Some are cheaply made and can break easily, while the more expensive tools will last longer. Buying a terminal tackle multi-tool with many uses other than stripping hook link coating can be beneficial.
Knot pullers are an integral tool for your rig box if you plan on tieing your own carp fishing rigs. They are simple tools, normally comprised of two parts, a hook and a handle. Knot pullers allow anglers to tighten down small knots on finicky carp fishing rigs without the worry of hooking their fingers or hands.
Knot puller tools can be purchased separately or in a carp fishing rig multi-tool, much the same as the stripper tool.
PVA String, PVA Swivels & PVA Bag Stems
Although PVA String isn’t classified as terminal tackle, some other terminal tackle accessories pair well with PVA Products.
My rig kit always has a spool of PVA String as I always seem to be faced with conditions where I use it often.
PVA Swivels are a neat product that are quite useful when using PVA Mesh. They can be used quite effectively on the opposite side of an inline lead to creating a nice helicopter rig setup.
PVA Bag Stems
PVA Bag Stems greatly prevent tangles when fishing with bulky PVA Bags. The stems also provide a nice stiff point to moisten and seal PVA Bags before casting.
Where to Buy Carp Fishing Terminal Tackle?
Now that you’ve read about all the bits and bobs carp anglers have access to, where is the best place to buy it?
If you’re just starting out and want to get your hands on most carp fishing end tackle, I suggest picking up a cheaper premade kit from Amazon or Ali Express. The quality won’t be quite the same as the higher-end brands, but with these kits, you can quickly decide which pieces of the expensive stuff you should order.
For more information and our recommendations on which exact end tackle is best. Head on over to our Recommended Gear Page and Check out the Terminal Tackle Section.
What are the Best Brands for Carp Fishing Terminal Tackle?
If you know exactly what you want and have decided to order some more expensive quality pieces of end tackle, you won’t go wrong with any of the brands listed below.
Some of the best quality terminal tackle I’ve used is designed and made by Nash.

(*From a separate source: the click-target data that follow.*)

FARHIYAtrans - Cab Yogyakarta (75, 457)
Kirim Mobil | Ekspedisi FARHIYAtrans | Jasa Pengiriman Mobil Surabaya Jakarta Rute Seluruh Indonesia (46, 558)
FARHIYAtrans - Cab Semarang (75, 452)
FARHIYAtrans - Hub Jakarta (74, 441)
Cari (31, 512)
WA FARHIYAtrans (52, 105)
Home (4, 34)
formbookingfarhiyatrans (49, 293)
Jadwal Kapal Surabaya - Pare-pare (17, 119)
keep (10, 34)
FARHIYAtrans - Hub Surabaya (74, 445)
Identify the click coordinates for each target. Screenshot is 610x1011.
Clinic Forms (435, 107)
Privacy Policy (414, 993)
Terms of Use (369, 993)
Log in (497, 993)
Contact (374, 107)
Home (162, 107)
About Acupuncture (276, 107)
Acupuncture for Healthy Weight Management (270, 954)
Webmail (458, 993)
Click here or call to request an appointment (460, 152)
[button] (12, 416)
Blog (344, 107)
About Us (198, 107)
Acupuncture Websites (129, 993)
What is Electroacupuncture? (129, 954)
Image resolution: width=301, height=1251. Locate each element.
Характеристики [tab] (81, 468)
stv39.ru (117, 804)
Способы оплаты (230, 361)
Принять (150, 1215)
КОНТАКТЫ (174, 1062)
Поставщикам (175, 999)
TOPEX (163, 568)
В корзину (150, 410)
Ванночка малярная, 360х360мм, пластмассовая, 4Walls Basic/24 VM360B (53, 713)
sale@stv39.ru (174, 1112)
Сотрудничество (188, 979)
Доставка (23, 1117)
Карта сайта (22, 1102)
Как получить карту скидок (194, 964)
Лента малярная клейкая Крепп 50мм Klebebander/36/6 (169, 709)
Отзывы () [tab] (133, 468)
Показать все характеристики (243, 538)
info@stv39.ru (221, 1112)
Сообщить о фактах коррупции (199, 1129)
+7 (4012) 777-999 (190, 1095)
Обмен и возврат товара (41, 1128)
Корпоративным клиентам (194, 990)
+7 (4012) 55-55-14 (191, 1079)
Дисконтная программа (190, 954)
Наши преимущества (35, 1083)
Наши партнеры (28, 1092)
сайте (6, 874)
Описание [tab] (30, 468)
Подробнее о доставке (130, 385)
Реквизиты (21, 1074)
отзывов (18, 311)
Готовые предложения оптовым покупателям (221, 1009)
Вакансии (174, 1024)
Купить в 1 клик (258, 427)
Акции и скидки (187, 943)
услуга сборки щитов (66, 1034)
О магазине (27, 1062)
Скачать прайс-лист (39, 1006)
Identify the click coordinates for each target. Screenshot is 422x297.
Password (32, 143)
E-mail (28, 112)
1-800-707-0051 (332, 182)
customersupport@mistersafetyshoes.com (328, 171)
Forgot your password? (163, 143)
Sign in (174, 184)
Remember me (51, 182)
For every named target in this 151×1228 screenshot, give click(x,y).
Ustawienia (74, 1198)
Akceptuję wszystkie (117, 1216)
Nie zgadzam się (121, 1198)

Pricey, but you pay for top-quality that won’t fail in important situations.
The most innovative designer of carp fishing tackle, you can’t go wrong with Korda. Everything bit of end tackle you need can be found in their lineup.
Although not as big as other brands, Gardner Tackle has some of the best quality tackle items on the market. Each item in their lineup has stood up to the test of time.

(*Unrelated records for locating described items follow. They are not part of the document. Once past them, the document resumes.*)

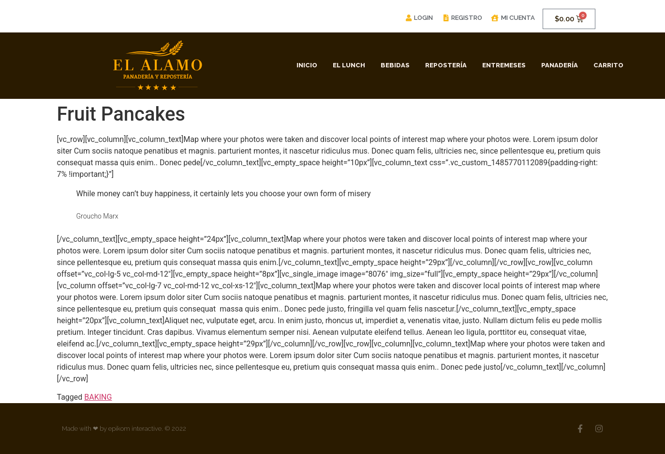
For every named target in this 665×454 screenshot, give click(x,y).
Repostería (446, 65)
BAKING (98, 397)
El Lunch (349, 65)
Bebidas (395, 65)
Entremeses (504, 65)
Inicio (306, 65)
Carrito (608, 65)
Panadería (559, 65)
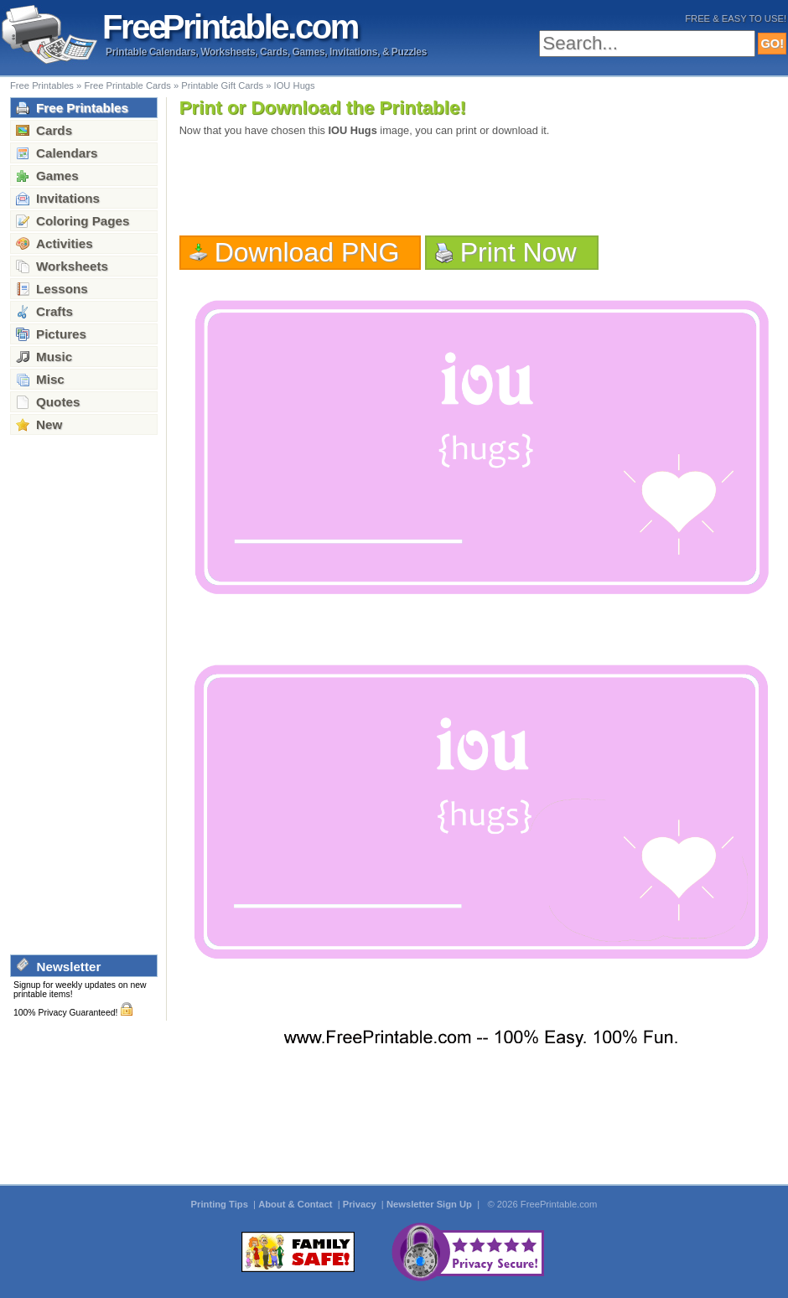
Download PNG (307, 252)
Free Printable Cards (127, 85)
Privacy (361, 1204)
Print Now (518, 252)
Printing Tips (221, 1204)
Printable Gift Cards (222, 85)
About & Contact (296, 1204)
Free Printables (42, 85)
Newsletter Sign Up (430, 1204)
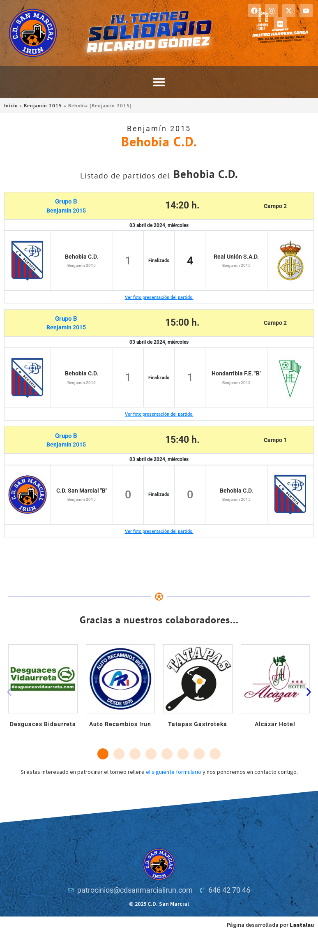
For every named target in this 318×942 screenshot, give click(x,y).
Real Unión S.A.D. (236, 256)
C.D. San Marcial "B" (81, 490)
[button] (159, 82)
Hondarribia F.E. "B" (236, 373)
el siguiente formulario (173, 771)
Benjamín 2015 (43, 105)
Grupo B (66, 201)
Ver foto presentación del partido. (159, 297)
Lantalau (302, 924)
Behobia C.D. (81, 256)
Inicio (11, 105)
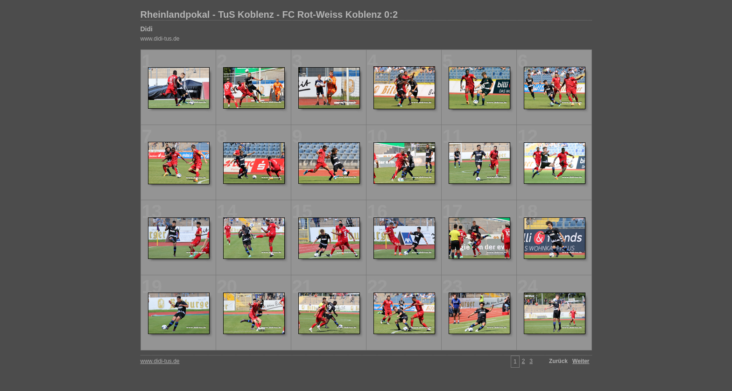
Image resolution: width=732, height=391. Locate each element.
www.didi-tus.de (160, 38)
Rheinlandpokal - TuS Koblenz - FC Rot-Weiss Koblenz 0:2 (269, 14)
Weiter (580, 361)
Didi (147, 29)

Fox International will have every bit of terminal tackle you can think of. Quality, performance and looks are good and a little easier on the pocketbook to boot.
Aptus Tackle is my go-to terminal tackle. Top quality, environmentally friendly packaging and top-notch customer service. The biggest brands aren’t always the best.
I’ve spent a lot of money over the years ordering and trying bits here and there, I can honestly say there is a difference between price, quality and performance when it comes to carp fishing end tackle.